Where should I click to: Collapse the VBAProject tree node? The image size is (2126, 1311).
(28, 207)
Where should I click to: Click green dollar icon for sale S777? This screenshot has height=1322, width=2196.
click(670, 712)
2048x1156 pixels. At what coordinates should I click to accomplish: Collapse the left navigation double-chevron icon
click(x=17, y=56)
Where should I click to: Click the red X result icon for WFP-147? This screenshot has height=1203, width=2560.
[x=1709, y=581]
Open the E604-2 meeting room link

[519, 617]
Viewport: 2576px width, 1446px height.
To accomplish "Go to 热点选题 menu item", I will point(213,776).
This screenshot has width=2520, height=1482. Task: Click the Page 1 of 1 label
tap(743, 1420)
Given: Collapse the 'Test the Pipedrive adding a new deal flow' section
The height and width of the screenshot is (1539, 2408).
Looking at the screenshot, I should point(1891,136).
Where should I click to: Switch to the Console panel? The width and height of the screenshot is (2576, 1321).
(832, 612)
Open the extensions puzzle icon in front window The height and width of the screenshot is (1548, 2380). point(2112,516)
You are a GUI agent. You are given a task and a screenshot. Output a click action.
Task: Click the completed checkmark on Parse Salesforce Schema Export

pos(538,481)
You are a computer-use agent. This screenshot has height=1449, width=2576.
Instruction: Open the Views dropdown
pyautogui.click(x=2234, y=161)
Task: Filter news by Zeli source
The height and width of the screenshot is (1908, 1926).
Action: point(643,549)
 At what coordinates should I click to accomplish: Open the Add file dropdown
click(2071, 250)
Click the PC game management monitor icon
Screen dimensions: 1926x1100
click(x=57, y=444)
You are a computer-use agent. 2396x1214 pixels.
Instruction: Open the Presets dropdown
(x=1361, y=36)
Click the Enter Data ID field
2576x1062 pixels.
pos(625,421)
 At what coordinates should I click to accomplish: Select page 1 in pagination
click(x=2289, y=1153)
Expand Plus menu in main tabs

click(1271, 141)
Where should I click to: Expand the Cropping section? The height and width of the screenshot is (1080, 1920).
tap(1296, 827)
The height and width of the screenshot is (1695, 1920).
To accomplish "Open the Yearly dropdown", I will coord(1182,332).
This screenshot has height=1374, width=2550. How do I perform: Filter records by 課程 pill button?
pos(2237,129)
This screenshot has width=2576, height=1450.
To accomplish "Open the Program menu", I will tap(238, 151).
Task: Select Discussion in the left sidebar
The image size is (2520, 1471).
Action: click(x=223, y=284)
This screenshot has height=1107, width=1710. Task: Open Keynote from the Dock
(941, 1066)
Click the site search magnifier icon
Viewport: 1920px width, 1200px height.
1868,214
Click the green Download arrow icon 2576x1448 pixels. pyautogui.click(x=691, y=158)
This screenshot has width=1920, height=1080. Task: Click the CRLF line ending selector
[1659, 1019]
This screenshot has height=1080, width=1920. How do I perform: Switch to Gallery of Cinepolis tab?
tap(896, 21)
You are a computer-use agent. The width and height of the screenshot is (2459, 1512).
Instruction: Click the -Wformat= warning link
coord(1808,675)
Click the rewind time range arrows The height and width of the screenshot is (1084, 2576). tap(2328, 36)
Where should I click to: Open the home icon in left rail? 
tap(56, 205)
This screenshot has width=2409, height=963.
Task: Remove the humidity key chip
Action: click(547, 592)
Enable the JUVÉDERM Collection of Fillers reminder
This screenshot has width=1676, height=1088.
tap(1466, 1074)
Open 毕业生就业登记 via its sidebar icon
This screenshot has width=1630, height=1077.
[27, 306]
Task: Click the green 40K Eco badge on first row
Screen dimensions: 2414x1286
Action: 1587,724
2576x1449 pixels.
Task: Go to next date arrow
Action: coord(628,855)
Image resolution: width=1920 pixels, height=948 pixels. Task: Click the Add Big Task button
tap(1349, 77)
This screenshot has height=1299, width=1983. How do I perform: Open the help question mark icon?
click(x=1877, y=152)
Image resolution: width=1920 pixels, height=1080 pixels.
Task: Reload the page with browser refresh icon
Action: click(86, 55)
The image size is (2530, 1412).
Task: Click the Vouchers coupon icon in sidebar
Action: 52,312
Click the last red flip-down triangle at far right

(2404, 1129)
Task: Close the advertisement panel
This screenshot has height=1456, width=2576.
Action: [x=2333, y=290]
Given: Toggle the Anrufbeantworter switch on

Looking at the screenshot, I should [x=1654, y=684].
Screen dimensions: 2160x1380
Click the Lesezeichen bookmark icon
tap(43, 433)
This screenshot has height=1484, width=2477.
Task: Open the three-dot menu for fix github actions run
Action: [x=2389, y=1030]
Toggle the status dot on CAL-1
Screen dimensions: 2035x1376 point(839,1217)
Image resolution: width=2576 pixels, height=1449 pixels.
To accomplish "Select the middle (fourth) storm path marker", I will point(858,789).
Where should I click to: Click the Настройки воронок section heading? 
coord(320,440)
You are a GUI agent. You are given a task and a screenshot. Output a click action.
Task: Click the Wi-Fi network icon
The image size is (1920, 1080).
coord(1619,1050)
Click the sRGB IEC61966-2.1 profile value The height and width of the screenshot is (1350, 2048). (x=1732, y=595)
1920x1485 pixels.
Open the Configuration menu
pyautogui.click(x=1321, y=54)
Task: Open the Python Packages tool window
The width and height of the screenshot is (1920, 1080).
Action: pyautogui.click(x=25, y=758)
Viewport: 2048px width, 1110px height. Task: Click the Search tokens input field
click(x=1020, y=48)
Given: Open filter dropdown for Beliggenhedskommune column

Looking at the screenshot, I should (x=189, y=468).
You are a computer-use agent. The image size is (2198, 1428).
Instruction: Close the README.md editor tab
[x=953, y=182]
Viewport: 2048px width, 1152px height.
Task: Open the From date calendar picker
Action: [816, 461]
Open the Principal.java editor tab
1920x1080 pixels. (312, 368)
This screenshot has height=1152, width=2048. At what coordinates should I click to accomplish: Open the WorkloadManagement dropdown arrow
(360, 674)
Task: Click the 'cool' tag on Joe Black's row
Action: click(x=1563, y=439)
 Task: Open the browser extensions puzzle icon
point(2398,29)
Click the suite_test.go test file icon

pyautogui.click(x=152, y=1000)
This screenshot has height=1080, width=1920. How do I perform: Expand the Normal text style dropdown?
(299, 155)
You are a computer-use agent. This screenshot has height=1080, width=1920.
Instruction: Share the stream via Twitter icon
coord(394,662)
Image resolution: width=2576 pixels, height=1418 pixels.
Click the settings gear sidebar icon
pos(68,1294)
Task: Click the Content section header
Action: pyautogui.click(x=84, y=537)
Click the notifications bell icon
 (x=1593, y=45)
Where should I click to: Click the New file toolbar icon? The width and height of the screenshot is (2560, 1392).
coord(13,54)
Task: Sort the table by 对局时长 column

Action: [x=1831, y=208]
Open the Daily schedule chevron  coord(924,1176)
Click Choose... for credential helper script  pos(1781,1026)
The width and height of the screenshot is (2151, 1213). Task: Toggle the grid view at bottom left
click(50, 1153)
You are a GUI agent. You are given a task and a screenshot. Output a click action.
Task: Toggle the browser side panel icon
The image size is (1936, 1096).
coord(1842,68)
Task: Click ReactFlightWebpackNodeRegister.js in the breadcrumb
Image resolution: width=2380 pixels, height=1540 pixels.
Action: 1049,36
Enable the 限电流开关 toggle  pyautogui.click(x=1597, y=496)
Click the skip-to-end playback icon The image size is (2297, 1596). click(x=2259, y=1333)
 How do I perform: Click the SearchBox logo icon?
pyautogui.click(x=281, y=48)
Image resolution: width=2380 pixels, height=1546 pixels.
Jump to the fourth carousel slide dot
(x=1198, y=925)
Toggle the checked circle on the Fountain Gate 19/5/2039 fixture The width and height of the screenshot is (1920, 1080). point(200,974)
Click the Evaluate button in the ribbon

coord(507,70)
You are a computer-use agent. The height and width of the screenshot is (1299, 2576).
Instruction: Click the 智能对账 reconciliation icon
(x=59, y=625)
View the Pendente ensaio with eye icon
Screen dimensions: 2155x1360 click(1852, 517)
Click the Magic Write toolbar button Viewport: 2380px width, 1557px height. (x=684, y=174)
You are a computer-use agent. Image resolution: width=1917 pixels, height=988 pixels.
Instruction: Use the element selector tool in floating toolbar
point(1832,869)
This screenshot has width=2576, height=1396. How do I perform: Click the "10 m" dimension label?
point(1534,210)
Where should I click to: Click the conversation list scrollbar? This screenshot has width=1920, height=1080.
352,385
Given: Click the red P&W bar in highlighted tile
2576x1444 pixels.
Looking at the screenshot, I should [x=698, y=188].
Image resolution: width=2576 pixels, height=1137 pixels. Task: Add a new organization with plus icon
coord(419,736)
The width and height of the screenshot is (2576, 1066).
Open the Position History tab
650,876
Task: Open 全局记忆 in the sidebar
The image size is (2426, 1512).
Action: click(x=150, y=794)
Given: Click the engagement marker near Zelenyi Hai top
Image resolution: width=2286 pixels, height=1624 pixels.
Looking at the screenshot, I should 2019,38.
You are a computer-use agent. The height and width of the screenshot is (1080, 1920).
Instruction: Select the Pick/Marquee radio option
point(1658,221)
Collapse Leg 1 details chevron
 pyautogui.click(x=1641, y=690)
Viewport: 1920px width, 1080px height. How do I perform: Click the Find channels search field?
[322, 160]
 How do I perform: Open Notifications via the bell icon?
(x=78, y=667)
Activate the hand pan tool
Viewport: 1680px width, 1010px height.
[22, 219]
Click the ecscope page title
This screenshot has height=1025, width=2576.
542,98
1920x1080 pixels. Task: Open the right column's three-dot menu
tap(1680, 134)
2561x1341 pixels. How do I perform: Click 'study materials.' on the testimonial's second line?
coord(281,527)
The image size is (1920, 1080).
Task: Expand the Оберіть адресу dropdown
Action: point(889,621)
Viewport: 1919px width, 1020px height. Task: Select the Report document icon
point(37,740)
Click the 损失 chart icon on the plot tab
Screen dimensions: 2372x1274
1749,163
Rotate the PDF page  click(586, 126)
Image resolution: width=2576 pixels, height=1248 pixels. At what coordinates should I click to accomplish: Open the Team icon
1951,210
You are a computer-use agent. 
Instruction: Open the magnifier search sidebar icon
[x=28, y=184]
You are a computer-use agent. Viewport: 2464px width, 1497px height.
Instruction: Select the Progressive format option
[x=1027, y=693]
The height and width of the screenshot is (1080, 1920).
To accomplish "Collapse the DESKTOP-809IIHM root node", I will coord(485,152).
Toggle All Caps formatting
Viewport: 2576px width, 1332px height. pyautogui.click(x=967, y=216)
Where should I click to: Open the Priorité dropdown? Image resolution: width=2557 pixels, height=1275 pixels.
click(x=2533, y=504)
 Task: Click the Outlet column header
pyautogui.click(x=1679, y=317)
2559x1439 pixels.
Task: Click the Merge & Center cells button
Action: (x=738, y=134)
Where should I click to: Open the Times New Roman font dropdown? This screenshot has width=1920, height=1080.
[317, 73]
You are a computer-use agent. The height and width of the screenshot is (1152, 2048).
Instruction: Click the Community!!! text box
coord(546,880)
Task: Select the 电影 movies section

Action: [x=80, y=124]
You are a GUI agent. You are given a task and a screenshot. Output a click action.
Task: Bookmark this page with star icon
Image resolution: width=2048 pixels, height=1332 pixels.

● EXERCISE PROMPT:
Please copy all lines of the listing in which the string "marker" occurs.

● EXERCISE OUTPUT:
To accomplish "Select the middle (fourth) storm path marker", I will point(858,789).
Given: Click the engagement marker near Zelenyi Hai top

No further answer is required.